Wówczas słowo Pana doszło przez proroka Aggeusza mówiące:
— A czy dla was jest to czas, abyście mieszkali w swoich domach wyłożonych deskami, podczas gdy ten dom leży opustoszały? Teraz więc tak mówi Pan zastępów: Zastanówcie się nad swoimi drogami. Siejecie wiele, a mało zbieracie, jecie, ale się nie nasycacie, pijecie, ale nie gasicie pragnienia, ubieracie się, lecz nikt nie może się ogrzać, a ten, kto gromadzi zarobek, gromadzi go w dziurawym worku.
— Tak mówi Pan zastępów: Zastanówcie się nad swoimi drogami. Wstąpcie na tę górę i sprowadźcie drewno, zbudujcie ten dom, a upodobam go sobie i będę uwielbiony, mówi Pan. Liczyliście na wiele, a oto było tego mało, a to, co przynieśliście do domu, ja rozdmuchałem. Dlaczego? — mówi Pan zastępów. — Dlatego że mój dom jest pusty, podczas gdy każdy z was troszczy się o swój dom. Dlatego niebo wstrzymało nad wami rosę, a ziemia wstrzymała wydawanie swego plonu. Sprowadziłem suszę na tę ziemię, na te góry, na pszenicę, na moszcz i na oliwę, na to, co ziemia wydaje, na ludzi i na bydło, i na wszelką pracę rąk.
Wtedy Zorobabel, syn Szealtiela, i najwyższy kapłan Jozue, syn Josadaka, oraz cała resztka ludu wysłuchali głosu Pana, swego Boga, i słów proroka Aggeusza, ponieważ posłał go Pan, ich Bóg, a lud bał się Pana. Wtedy Aggeusz, posłaniec Pana, przemówił do ludu, głosząc przesłanie Pana:
— Ja jestem z wami, mówi Pan.
I Pan wzbudził ducha Zorobabela, syna Szealtiela, namiestnika Judy, i ducha Jozuego, syna Josadaka, najwyższego kapłana, oraz ducha całej reszty ludu, tak że przyszli i podjęli pracę przy domu Pana zastępów, swego Boga, dnia dwudziestego czwartego, szóstego miesiąca, w drugim roku króla Dariusza.

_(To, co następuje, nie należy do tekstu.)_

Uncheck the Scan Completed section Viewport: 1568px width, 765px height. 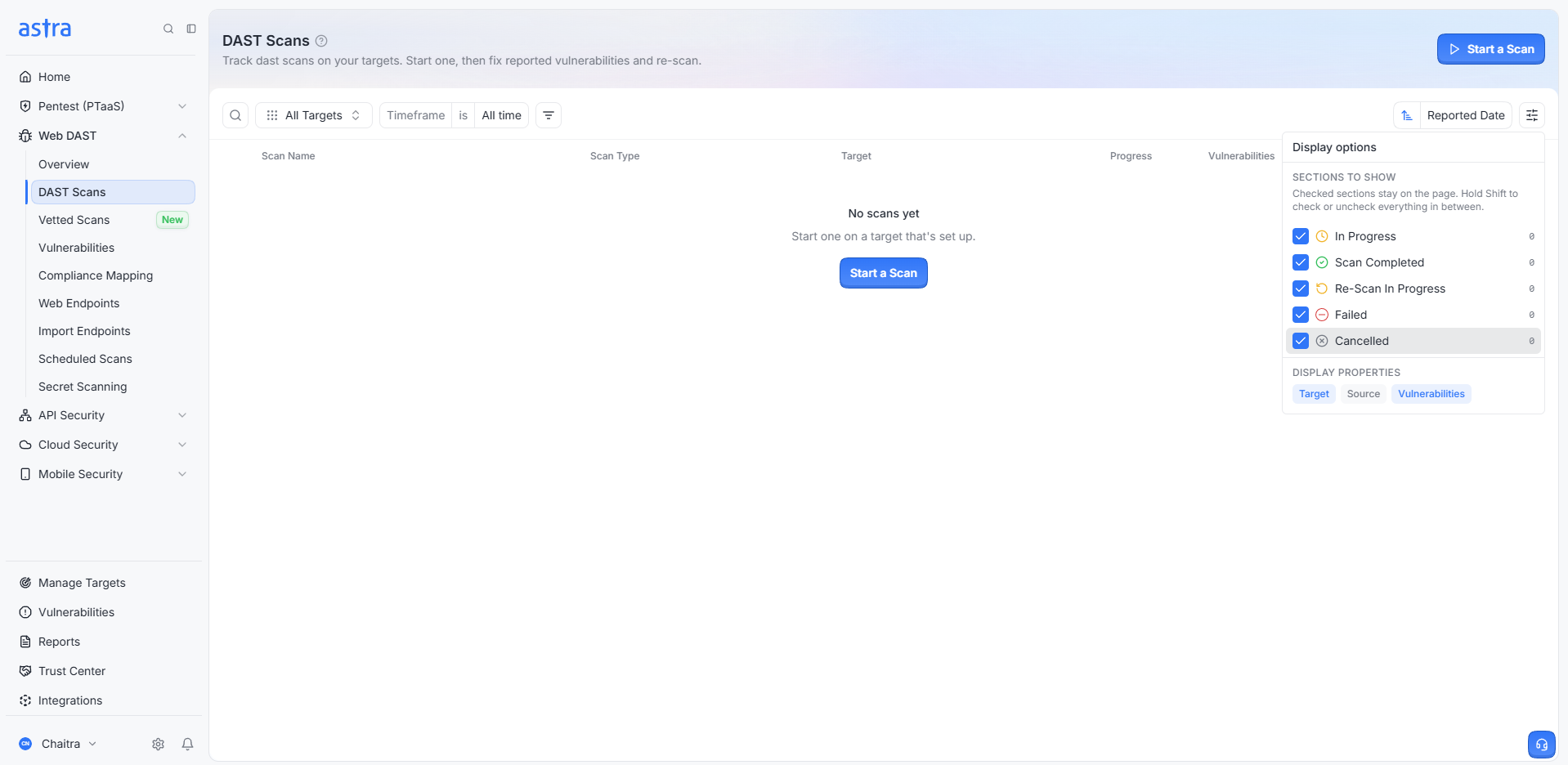[1301, 262]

Przyszła chwała odbudowanej świątyni

W siódmym miesiącu, dwudziestego pierwszego dnia tego miesiąca, słowo Pana doszło przez proroka Aggeusza mówiące:
— Mów teraz do Zorobabela, syna Szealtiela, namiestnika Judy, i do Jozuego, syna Josadaka, najwyższego kapłana, oraz do reszty ludu: Któż pozostał pośród was, który widział ten dom w jego dawnej chwale? A jakim go teraz widzicie? Czy nie wydaje się wam, że jest niczym w porównaniu z tamtym? Teraz jednak umocnij się, Zorobabelu, mówi Pan, umocnij się, Jozue, synu Josadaka, najwyższy kapłanie, umocnij się też, cały ludu tej ziemi, mówi Pan, i pracujcie. Ja bowiem jestem z wami, mówi Pan zastępów. Zgodnie ze słowem, przez które zawarłem z wami przymierze, gdy wyszliście z Egiptu, mój Duch jest stale wśród was, nie bójcie się.
— Tak bowiem mówi Pan zastępów: Jeszcze raz, po krótkim czasie, wstrząsnę niebem i ziemią, morzem i lądem. Wstrząsnę wszystkimi narodami i przyjdzie Pożądany przez wszystkie narody. I napełnię ten dom chwałą, mówi Pan zastępów. Moje jest srebro i moje jest złoto, mówi Pan zastępów. Chwała tego domu będzie większa od tej, jaką miał tamten dawny, mówi Pan zastępów, bo to miejsce obdarzę pokojem, mówi Pan.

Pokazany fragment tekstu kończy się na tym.